Thursday, January 5, 2012

one of my favorite spots

Today after work & before getting dinner started I was looking through the photos in my phone & found this one.


What's so interesting...
is that - at that very moment- I was sitting in this exact spot & wearing the same black socks & jeans.
The only difference? The fireplace was on today.
I love this spot in my house, especially with the fireplace on.
It's so comfy & it's where I like to play Words With Friends.
Words With Friends- a game on my IPhone-
(my beloved IPhone- sigh)
Words with Friends is SO FUN- It's good for mental health too!
It gets you thinking & spelling, with friends. It's kind of like scrabble. It's the game Alec Baldwin was kicked off of an airplane for- because he wouldn't stop playing it on his IPad.
 Ha- ya, I suppose it's addictive?
I've been thinking a lot-
 thinking that retail at Christmas time & the week after is hard work. So hard that I'm frankly sick of it & relieved today was a good day at the store. Good as in- not so many returns or crabby people. Thinking that I'm glad I didn't "announce" my word for last year & I don't think I will this year either? Thinking that I'm worried we haven't had any snow or really even very much winter like weather.... Will it be snowing when Jack gets home? It snowed 4" the day he left (April 6 2010). What will happen to our garden? Will it snow in June & July again?! (For real-- people were still skiing on the 4th of July last year!) That is not NOT good for gardening. Let's face it farmer + bad weather = no food- tomatoes, peaches.... It's just one of those things that bugs/worries me.
 Thinking that I should exercise more. Ya just thinking & NOT doing.
Thinking/worrying about Hailey being sick. She is struggling with her fibromyalgia -- it's just so hard to watch this. I wish there was more I could do. Is this better than seizures-- yes, but still- not good for a teenager. Such a bummer. Such a worry.
We are trying to decide what to do about Trent... for Jr. High next year. I love our neighborhood school, but the doctor has recommended a couple other options. I can't stand the thought of him in Jr. High. 7 different classes & Trent in a crowded hall of students several times a day. Oh boy. Worried. Really I'm so worried.
All this thinking/worrying has me kind of stressed out.
How about you- you thinking a lot lately?
Whatcha thinkin' bout'?

4 comments:

Holly said...

I would be sitting in your spot too--so comfy and cozy looking. I like your wreath too.
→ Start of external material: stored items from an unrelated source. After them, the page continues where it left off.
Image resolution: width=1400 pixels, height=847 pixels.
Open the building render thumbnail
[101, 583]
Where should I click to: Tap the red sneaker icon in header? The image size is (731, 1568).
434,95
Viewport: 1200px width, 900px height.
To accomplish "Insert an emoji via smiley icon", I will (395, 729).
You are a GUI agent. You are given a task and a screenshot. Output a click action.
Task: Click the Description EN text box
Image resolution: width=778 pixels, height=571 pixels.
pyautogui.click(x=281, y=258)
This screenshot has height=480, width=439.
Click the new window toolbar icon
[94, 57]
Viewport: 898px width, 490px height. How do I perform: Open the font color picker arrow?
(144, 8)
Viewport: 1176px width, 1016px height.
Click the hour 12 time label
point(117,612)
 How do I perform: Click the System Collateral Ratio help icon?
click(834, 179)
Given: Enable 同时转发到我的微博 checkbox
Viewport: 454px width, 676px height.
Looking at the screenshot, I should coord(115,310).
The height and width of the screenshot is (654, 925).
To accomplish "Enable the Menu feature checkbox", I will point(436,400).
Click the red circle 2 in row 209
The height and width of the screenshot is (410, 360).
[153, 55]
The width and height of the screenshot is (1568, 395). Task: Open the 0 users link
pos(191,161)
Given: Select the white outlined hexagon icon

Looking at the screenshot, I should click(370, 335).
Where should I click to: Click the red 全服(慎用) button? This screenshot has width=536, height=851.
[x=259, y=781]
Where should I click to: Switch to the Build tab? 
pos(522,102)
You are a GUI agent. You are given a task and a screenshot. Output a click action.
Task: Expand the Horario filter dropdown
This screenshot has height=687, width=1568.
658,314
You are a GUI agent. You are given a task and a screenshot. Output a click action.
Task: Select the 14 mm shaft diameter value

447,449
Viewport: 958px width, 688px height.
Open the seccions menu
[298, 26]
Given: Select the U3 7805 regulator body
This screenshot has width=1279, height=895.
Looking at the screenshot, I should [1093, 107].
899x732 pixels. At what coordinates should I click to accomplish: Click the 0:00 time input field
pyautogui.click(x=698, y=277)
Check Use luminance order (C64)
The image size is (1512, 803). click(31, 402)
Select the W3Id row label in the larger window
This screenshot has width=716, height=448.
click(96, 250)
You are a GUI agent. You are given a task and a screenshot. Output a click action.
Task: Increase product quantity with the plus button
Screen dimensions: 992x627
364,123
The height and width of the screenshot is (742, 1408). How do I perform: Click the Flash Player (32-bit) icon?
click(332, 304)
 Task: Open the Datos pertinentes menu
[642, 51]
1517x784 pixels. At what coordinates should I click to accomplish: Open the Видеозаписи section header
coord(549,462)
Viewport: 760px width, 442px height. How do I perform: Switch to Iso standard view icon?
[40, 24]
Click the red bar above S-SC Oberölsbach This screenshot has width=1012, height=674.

Glad you have a bit of down time after a hectic holiday work week (and a good work day today).

I haven't committed to a word the last two years. It overwhelmed me (choosing). But I like the idea.

I can totally understand your worries/fears for Trent and Middle School. I hope the options his doctor suggested work out. I hope you find peace for your worries SOON. :)

Just wanted you to know I have still been reading your blog but have been TERRIBLE (lazy?) about leaving comments. This is me trying to do better. :)

Gail said...

I recently heard there is a charter school in NSL specifically for kids with Asperger's.

michelle said...

I'd be sitting in that spot, too! And before I forget, I want to play Words With Friends with you! I'm a little bit addicted. Search for me under Michelle Taylor Olivier. Okay.

I've been feeling kind of concerned about the weather, too. I certainly don't miss the cold and the snow shoveling, but we haven't even had winter yet! That just has to throw everything off, right? Are our bulbs going to start coming up? Because it sure does feel like spring.

I'm so sorry about Hailey being sick. And Trent going to jr. high. Those are real worries.

All I can seem to think about this week is finishing the damn cabinet project!! SO sick of it. I'm hoping I can finish the whole thing for real either on Saturday or Monday, and then my new year can really begin.

Jill said...

That's a great photo and it looks like a fabulous spot!

I didn't know you played Words With Friends...I'm a junkie, let's get a game going!

I'm sorry you have so much worry going on right now, it's hard to have so many things out of your control and it's super hard to watch your kids suffer.